Fresno approaches crossroads on city growth with tax deal in limbo

What, exactly, will Fresno’s future landscape look like? Now is as good of time as any to start placing bets.

What, exactly, will Fresno’s future landscape look like? Now is as good of time as any to start placing bets.

Thursday morning, the Fresno City Council took its first step toward ending a 17-year tax sharing agreement with the County of Fresno over developments brought into the city limits via the annexation process.


With 65 days before the tax sharing agreement is set to expire, the Fresno City Council voted 6-0 to create a committee to step-up negotiations on a new tax sharing agreement.

At issue is the question of fairness in the split of tax revenues taken in by the City of Fresno for accepting new development compared to the costs of servicing new developments.

But, on a much larger scale, it raises the specter of how Fresno County – one of California’s final metropolitan frontiers – will grow and who will make it happen.

A question of perceived fairness

The City Council’s approved resolution details the principal grievance from the perspective of City Hall: the City receives 38 cents of every property tax dollar on new properties annexed from the County, but provides an estimated 62 percent of the services for those properties.

Fresno’s City Council was treated by a special appearance from Jean Rousseau, the County of Fresno’s chief administrative officer.

Fresno City Council President Miguel Arias did little to hide his displeasure with the current financial arrangement – welcoming Rousseau for an intergovernmental “roast” and asking if he had a “big bag of money” for City coffers.

Rousseau provided some context to the tax pact, noting that the City’s 38 percent share of property taxes in annexed developments has remained in place for three decades – an additional 13 years before the current deal was incepted.
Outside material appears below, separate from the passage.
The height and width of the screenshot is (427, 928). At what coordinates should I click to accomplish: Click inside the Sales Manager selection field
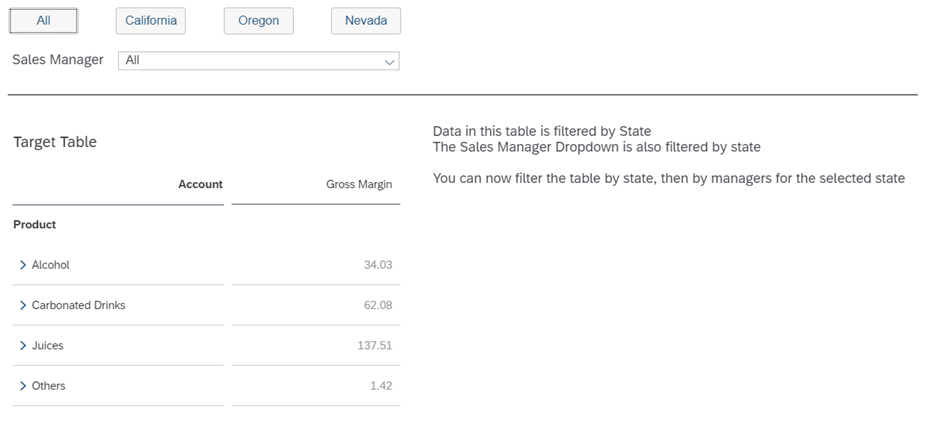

While City of Fresno leaders view the variety of services provided to new development as a money loser for the benefits in tax revenue, County leaders argue that they carry more than enough water for the City.

Underlying the tug-of-war on the governmental cost-benefit analysis is the City of Fresno’s unique position within Fresno County.

The City of Fresno’s population equates to slightly more than 53 percent of the total population of its county.

The sizeable share of population, compared to the remaining cities in Fresno County, has led to outsized impacts on County services and County leaders argue that the City of Fresno’s share of use of its services – across a bevy of departments – far exceeds its share of total population.

With a dose of prescience, Rousseau cautioned Fresno’s City Council members that blowing up the tax-sharing agreement could easily devolve into a full-blown City-County war of by decades.

“The City-County relationship is as good as its been in a while,” he said. “And we don’t want to put that in jeopardy.”

What are the paths forward?

There are three alternatives available for the City of Fresno with regards to future development beyond its current footprint.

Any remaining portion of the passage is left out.